Goji shrugged. “No. They aren’t telling us anything. Well, Driscoll has told us every piece of gossip known to mankind.”
“I bet Jerome loves that,” I said.
“Oh, he does. Wesley pretends not to, but he loves it too.” She paused, running a hand over her blonde hair. “They’re not... terrible company. But they are hiding something. At some point, we’re going to have to just make them tell us. I can use my pixie dust to force them to tell the truth. Or you can use your shadows...”
“No.” My voice came out harsher than intended, my shadows lashing out and making Goji flinch.
And there it was. I’d known Goji for a thousand years. She could be brutally honest with me. Advise me. But when it came to my shadows, she was still scared. The fear was fleeting, but it was there.
“Sorry,” I said. “Let’s not resort to that just yet.”
If we did, I knew it would irrevocably break any trust I’d built with Bellamy. That then she might truly see me as the monster everyone else did. I wasn’t sure I could stand that.
Goji peered at me, suspicion in her green eyes. “Okay,” she said finally. “Fine. We’ll let them be our guests a little longer. We’ll play pretend, but eventually, reality will come knocking.”
“I’ll send more shadows out tonight,” I said. “We have to find those final weapons.”
I’d been searching for so long, and I could feel that I was getting closer, closing in. It was just a matter of time. As long as no one else found the weapons first.
“There’s something else,” Goji said. “A few shadows returned. I think they might have some news about his whereabouts.”
I stilled. Bathalous. I’d been searching for him for years, unable to find him. Convinced he’d died. If that was true, I needed to see the shadows right away. Bathalous had helped me once, and now I would need his help again.
“You can do this, Kairoth,” Goji said, her gaze flicking to my shadows, which had once against started moving, growing agitated.

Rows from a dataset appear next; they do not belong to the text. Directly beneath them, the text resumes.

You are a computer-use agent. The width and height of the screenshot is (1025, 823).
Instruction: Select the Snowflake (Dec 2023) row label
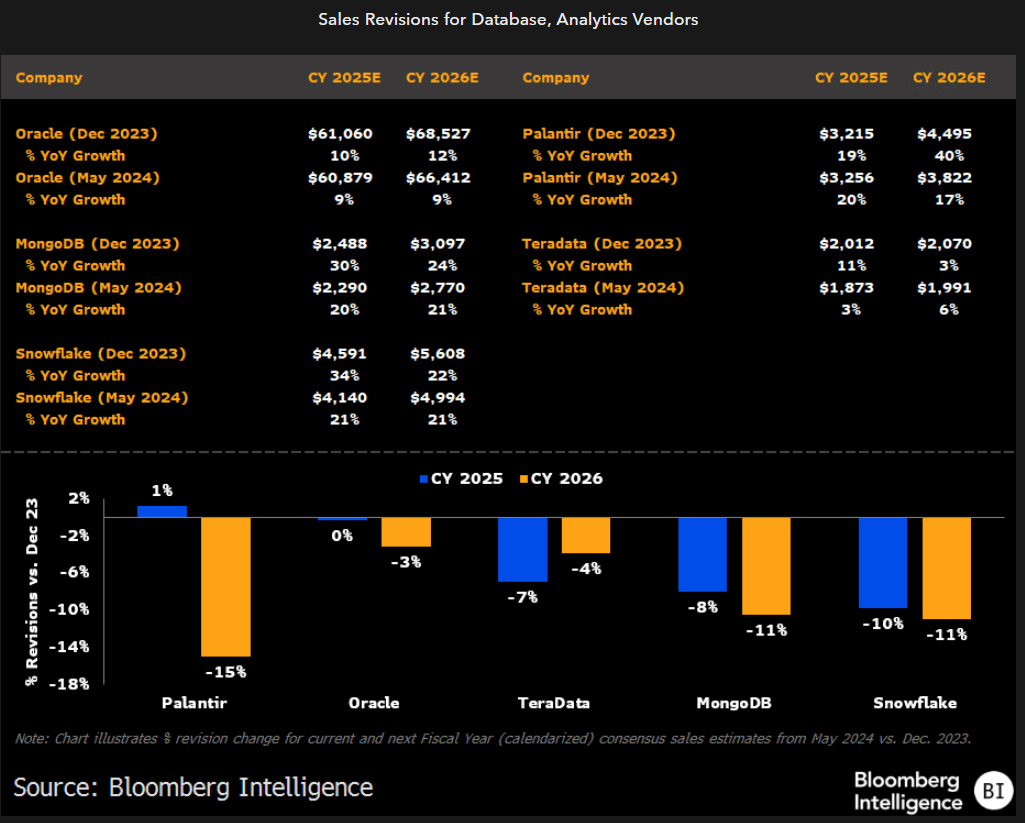pyautogui.click(x=101, y=353)
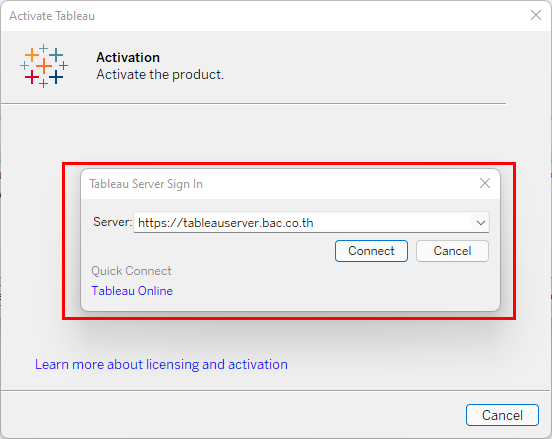
Task: Close the Tableau Server Sign In dialog
Action: tap(485, 183)
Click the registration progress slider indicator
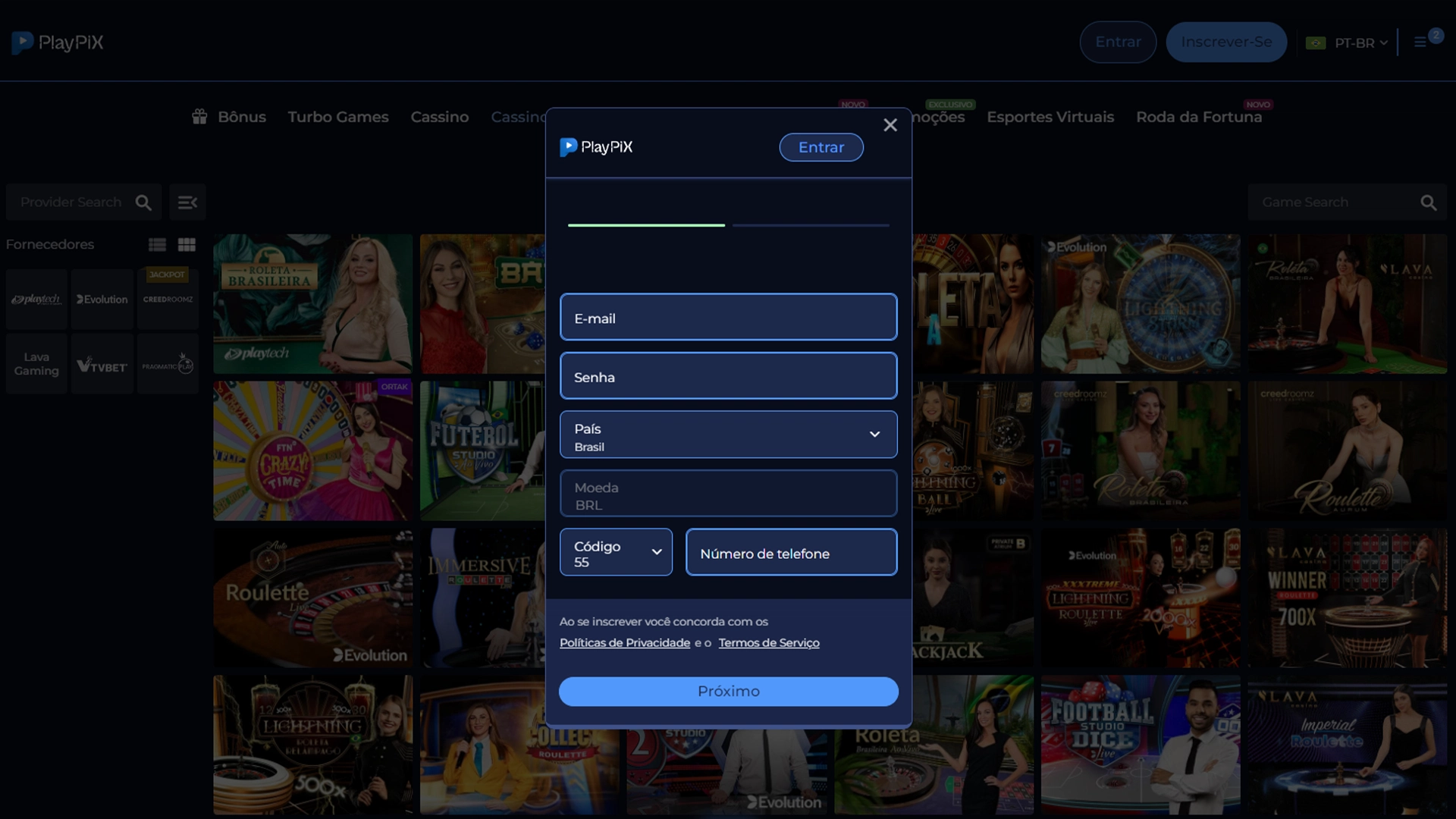This screenshot has width=1456, height=819. (x=729, y=225)
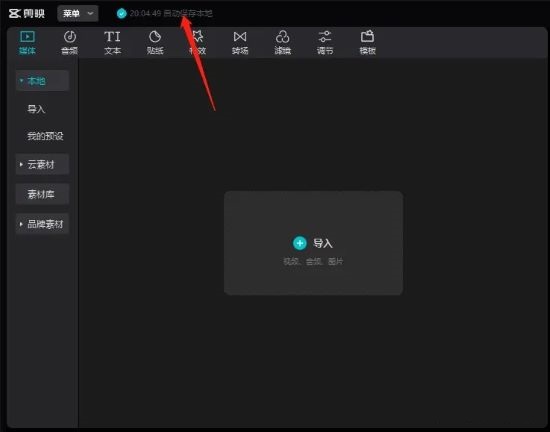This screenshot has width=550, height=432.
Task: Open the 素材库 library tab
Action: [42, 194]
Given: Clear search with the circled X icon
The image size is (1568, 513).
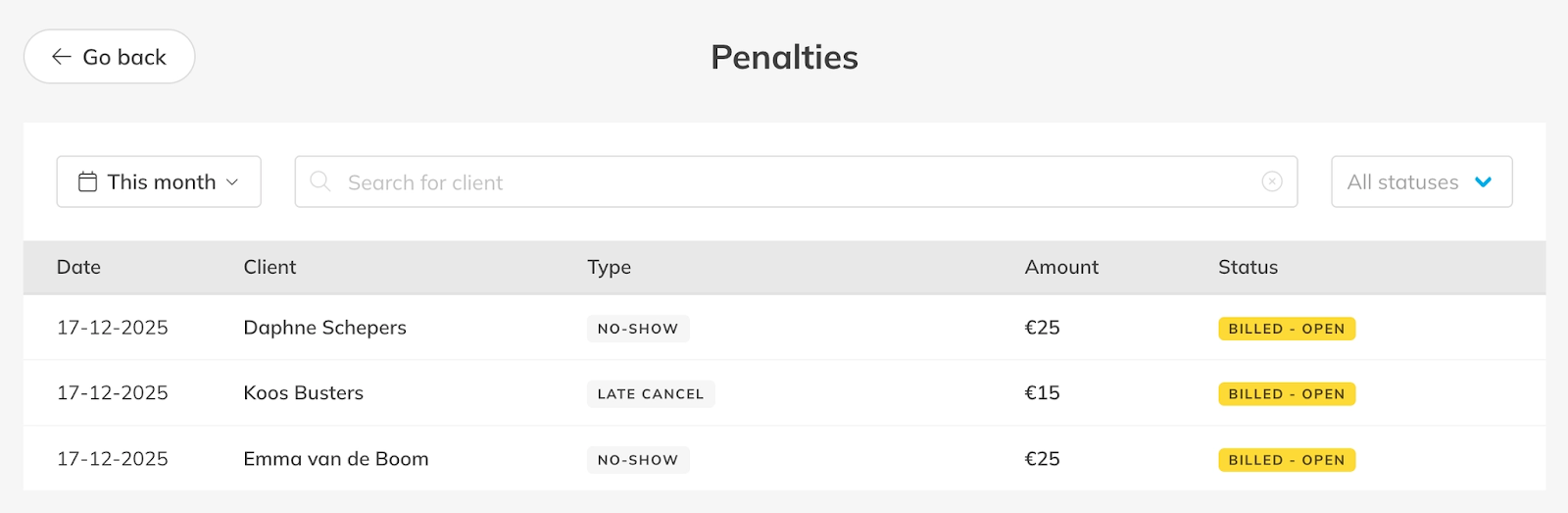Looking at the screenshot, I should tap(1272, 181).
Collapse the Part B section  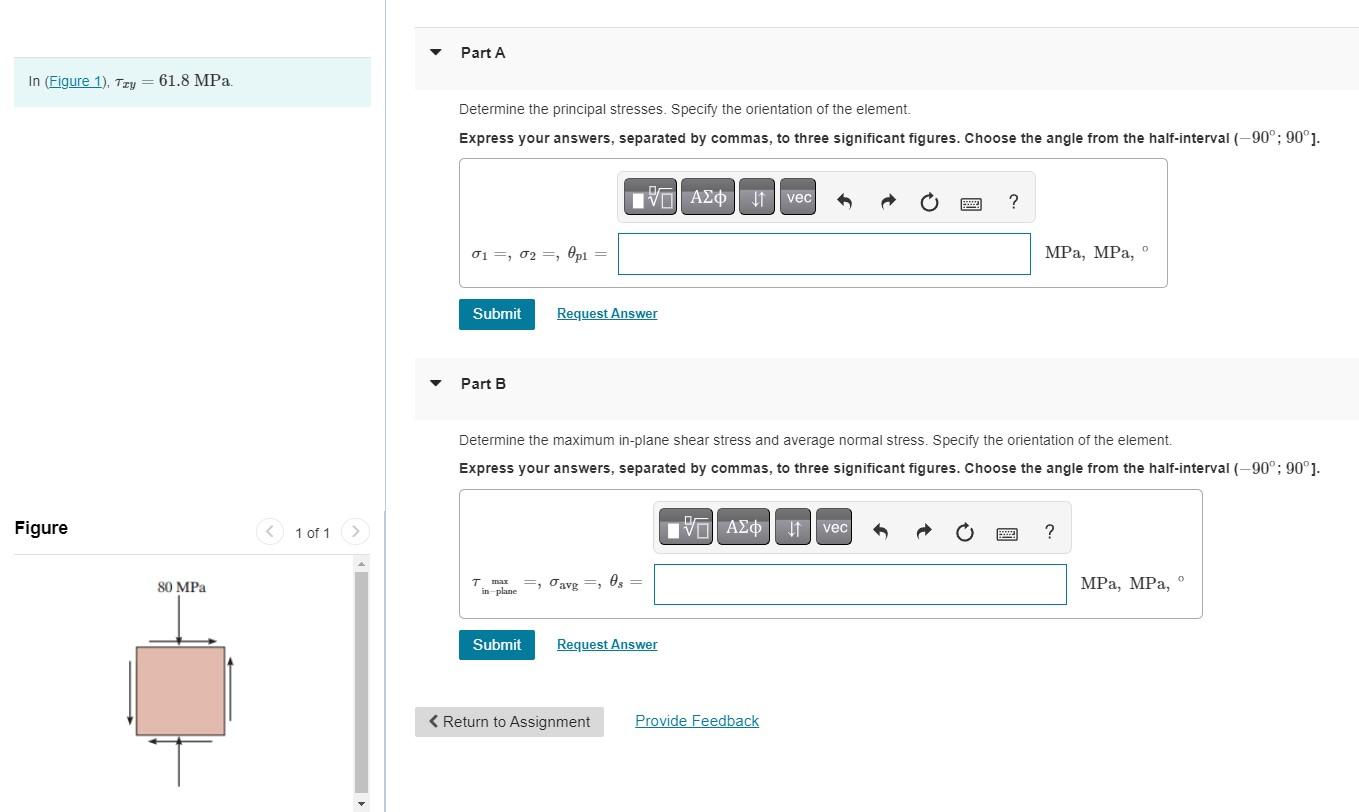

The pixies hated the gods as much as I did. The gods had created the pixies, basically used them as slaves. It had taken me some time to earn the pixies trust once I’d been freed, but I had managed to do it, and they had no desire to become slaves once again.
Goji’s gaze softened. “I just wish you could find a way to save yourself too.”
“That’s not the plan,” I said. “And you know it.”
Because it was all or nothing. I could find a way to destroy the gods once and for all, but in doing so, I knew I’d have to destroy myself as well. I could do this one final thing to right all the wrongs of my past. And that was a sacrifice worth making.